DOCUMENT TEXT:
------------------------
BioLORD-2023: Semantic Textual Representations Fusing LLM and Clinical Knowledge Graph Insights

arXiv.org Artificial Intelligence

In this study, we investigate the potential of Large Language Models to complement biomedical knowledge graphs in the training of semantic models for the biomedical and clinical domains. Drawing on the wealth of the UMLS knowledge graph and harnessing cutting-edge Large Language Models, we propose a new state-of-the-art approach for obtaining high-fidelity representations of biomedical concepts and sentences, consisting of three steps: an improved contrastive learning phase, a novel self-distillation phase, and a weight averaging phase. Through rigorous evaluations via the extensive BioLORD testing suite and diverse downstream tasks, we demonstrate consistent and substantial performance improvements over the previous state of the art (e.g. +2pts on MedSTS, +2.5pts on MedNLI-S, +6.1pts on EHR-Rel-B). Besides our new state-of-the-art biomedical model for English, we also distill and release a multilingual model compatible with 50+ languages and finetuned on 7 European languages. Many clinical pipelines can benefit from our latest models. Our new multilingual model enables a range of languages to benefit from our advancements in biomedical semantic representation learning, opening a new avenue for bioinformatics researchers around the world. As a result, we hope to see BioLORD-2023 becoming a precious tool for future biomedical applications.
------------------------
LISTED ENTRIES:
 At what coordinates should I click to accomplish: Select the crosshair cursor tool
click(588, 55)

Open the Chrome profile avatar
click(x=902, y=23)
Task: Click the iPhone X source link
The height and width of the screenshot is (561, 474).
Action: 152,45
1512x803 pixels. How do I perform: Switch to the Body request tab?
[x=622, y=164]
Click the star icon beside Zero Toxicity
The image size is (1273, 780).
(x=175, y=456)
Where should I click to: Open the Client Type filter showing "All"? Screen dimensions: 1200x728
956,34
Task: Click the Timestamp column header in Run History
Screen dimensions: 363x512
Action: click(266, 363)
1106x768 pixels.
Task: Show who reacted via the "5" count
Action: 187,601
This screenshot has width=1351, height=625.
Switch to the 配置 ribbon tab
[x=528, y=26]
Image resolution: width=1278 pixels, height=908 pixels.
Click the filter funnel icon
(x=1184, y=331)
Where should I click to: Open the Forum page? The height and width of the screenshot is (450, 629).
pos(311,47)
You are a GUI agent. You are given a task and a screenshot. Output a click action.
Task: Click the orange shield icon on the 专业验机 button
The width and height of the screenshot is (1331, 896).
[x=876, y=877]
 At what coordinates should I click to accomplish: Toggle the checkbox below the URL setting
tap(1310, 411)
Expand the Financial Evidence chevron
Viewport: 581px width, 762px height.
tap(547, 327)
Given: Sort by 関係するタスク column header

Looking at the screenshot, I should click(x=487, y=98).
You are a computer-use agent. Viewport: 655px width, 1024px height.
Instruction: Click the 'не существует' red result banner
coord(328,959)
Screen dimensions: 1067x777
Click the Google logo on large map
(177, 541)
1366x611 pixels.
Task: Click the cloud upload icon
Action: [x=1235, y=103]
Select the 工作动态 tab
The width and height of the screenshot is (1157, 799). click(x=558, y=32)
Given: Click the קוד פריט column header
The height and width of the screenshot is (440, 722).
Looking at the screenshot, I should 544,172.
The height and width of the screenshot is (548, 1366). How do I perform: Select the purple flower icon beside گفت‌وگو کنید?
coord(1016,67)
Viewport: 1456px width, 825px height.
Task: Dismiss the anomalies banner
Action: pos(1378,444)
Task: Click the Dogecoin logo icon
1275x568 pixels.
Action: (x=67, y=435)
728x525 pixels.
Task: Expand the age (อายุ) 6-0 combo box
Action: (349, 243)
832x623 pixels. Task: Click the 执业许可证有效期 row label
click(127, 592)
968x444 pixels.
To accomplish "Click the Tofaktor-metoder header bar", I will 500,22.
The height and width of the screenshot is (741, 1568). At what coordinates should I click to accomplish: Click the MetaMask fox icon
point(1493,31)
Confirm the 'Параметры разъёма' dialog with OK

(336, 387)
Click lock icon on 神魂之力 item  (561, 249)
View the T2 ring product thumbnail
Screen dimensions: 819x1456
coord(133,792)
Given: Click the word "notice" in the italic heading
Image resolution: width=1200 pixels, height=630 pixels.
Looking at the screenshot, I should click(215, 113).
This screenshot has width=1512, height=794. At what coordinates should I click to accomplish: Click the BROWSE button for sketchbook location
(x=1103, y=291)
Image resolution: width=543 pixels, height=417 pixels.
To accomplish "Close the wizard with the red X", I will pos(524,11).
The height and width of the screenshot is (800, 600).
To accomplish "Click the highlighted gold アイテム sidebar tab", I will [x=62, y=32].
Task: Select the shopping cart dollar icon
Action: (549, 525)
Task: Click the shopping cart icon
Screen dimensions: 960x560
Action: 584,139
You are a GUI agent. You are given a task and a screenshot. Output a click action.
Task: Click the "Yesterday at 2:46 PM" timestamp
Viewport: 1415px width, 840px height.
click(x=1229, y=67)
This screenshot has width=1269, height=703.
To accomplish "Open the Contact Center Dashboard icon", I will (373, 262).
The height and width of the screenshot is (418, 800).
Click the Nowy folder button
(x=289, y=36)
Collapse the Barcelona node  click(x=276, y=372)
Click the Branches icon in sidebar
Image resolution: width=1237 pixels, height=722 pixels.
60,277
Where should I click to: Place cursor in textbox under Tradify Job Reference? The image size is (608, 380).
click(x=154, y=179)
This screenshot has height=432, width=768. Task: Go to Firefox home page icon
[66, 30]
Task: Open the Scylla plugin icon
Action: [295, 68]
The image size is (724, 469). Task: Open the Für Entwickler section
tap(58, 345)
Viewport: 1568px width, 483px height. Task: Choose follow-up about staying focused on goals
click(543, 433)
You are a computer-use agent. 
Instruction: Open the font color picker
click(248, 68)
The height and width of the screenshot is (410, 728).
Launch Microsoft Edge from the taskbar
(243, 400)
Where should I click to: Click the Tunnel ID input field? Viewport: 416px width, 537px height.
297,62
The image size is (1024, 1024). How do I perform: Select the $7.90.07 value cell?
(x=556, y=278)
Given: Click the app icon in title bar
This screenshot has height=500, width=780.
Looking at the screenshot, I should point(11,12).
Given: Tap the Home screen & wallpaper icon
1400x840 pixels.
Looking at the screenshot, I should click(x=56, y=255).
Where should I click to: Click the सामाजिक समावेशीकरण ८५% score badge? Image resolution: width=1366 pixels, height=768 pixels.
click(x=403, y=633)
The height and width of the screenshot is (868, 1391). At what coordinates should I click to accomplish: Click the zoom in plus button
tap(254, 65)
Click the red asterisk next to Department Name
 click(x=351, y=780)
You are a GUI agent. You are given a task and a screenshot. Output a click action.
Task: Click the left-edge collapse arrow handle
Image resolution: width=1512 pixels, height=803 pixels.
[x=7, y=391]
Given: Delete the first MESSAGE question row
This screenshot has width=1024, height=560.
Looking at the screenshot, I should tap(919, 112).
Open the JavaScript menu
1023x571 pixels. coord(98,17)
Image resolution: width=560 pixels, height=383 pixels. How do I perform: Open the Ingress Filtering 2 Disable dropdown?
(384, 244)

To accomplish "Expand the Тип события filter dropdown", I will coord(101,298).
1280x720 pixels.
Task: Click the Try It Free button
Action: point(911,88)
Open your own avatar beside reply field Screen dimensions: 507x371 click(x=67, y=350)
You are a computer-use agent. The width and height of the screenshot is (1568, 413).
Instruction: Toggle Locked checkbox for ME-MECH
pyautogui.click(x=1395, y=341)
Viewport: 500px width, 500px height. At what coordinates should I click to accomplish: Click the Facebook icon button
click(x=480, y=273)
------------------------
WHAT YOU ARE ASKED TO DO: Decide whether each statement agrees with the BioLORD-2023 text, answering yes or no and quoting the words of the text that settle it: (a) The proposed approach has three steps. (b) The multilingual model was finetuned on more than 50 languages. (c) The gain reported on MedNLI-S is 6.1 points. The items can be set aside; nothing here depends on them.

RESULT:
(a) Yes: "consisting of three steps: an improved contrastive learning phase, a novel self-distillation phase, and a weight averaging phase"
(b) No: "compatible with 50+ languages and finetuned on 7 European languages"
(c) No: "+2.5pts on MedNLI-S"